— Source material —

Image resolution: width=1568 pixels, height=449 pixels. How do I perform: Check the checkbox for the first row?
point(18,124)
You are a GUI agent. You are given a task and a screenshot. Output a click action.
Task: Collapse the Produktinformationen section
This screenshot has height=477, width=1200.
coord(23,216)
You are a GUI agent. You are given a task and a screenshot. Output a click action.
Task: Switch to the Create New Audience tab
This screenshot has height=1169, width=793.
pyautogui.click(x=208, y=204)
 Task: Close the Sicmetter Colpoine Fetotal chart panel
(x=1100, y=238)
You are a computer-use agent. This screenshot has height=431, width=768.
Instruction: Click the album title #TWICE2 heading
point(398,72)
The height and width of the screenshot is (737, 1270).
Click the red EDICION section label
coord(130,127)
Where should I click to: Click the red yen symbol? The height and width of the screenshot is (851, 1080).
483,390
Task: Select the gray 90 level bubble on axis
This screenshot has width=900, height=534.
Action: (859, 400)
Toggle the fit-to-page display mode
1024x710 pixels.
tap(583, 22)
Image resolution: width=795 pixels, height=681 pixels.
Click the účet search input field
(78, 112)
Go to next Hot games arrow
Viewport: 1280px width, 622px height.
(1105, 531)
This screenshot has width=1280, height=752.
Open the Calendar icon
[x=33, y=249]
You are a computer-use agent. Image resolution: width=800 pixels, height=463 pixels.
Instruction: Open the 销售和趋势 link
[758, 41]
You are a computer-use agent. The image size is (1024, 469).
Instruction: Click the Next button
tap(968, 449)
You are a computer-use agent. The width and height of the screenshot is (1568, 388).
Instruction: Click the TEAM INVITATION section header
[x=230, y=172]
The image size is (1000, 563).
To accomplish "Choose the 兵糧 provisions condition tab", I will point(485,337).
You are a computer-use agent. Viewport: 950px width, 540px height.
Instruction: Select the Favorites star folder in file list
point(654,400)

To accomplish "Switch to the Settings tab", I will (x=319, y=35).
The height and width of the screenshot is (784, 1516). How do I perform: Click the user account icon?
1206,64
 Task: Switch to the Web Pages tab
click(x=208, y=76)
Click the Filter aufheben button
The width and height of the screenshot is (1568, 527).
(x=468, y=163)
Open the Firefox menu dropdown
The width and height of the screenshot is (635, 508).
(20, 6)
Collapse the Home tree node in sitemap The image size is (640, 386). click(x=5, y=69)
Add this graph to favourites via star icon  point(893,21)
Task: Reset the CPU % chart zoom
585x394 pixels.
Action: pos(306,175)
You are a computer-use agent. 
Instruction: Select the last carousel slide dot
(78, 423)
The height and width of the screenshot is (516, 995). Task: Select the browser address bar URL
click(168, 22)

— How to complete this task —
Where a line of the material holds the word "accomplish", copy that line.

— Response area —
To accomplish "Choose the 兵糧 provisions condition tab", I will point(485,337).
To accomplish "Switch to the Settings tab", I will (x=319, y=35).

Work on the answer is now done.